Model-free optimal controller for discrete-time Markovian jump linear systems: A Q-learning approach
Ehsan Badfar, Babak Tavassoli
TL;DR
This work addresses model-free optimal control for discrete-time MJLS where system dynamics are unknown. ItDevelops a mode-aware Q-learning framework that defines a quadratic Q-function with a kernel matrix $H_{\theta}$ and uses least-squares estimation to learn $H_i$ from input-state data, enabling policy evaluation and improvement toward optimal gains. Theoretical results show that the learned gains $K_i^j$ converge to the model-based optimal gains $K_i = (R_i+B_i^T\mathcal{E}_i(P)B_i)^{-1} B_i^T\mathcal{E}_i(P)A_i$ and that the corresponding cost matrices $P_i^j$ converge to the CARE solutions $P_i$, while excitation noise does not bias the estimation. Simulations on a two-mode MJLS demonstrate rapid convergence of the model-free controller to the model-based controller within about 25 iterations, achieving mean-square stability without requiring prior system knowledge.
Abstract
This research paper introduces a model-free optimal controller for discrete-time Markovian jump linear systems (MJLSs), employing principles from the methodology of reinforcement learning (RL).

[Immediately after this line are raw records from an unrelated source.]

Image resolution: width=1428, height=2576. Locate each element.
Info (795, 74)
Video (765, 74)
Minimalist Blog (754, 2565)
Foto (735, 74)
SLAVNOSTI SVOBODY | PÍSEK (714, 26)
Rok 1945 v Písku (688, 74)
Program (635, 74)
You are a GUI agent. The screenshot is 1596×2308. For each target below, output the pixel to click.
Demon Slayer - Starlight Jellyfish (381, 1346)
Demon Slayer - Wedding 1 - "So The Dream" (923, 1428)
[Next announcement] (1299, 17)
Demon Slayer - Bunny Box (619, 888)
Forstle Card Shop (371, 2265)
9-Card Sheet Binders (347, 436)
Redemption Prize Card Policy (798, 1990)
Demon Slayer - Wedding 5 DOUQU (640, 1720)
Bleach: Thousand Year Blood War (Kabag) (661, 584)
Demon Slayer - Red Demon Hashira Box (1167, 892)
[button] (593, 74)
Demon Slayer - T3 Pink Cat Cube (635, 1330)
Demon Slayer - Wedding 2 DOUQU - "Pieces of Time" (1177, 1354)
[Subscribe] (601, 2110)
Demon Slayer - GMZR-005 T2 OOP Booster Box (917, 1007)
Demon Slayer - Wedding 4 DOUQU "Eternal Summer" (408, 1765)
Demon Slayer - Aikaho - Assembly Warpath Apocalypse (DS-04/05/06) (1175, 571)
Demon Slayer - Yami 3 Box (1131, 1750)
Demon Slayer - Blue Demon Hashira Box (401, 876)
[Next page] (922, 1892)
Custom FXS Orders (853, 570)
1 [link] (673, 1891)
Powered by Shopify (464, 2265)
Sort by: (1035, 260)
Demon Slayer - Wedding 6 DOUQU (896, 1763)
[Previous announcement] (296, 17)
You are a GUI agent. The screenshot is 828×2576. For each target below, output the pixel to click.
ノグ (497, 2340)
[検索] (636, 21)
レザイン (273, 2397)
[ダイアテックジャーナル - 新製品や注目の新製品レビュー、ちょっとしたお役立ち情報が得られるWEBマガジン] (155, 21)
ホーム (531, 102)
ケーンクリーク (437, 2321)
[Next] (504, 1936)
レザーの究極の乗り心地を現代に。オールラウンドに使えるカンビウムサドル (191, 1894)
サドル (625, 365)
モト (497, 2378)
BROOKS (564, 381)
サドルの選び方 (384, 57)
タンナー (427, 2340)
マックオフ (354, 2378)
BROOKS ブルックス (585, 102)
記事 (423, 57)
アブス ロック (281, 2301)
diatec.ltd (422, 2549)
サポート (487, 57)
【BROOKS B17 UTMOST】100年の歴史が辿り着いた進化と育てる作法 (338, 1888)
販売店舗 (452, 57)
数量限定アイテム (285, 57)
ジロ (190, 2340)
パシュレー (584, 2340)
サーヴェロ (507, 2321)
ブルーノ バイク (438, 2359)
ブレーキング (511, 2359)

While Q-learning methods have demonstrated efficacy in determining optimal controller gains for deterministic systems, their application to systems with Markovian switching remains unexplored. To address this research gap, we propose a Q-function involving the Markovian mode. Subsequently, a Q-learning algorithm is proposed to learn the unknown kernel matrix using raw input-state information from the system. Notably, the study proves the convergence of the proposed Q-learning optimal controller gains to the model-based optimal controller gains after proving the convergence of a value iteration algorithm as the first step. Addition of excitation noise to input which is required to ensure the leaning performance does not lead to any bias. Unlike the conventional optimal controller, the proposed method does not require any knowledge on system dynamics and eliminates the need for solving coupled algebraic Riccati equations arising in optimal control of MJLSs. Finally, the efficiency of the proposed method is demonstrated through a simulation study.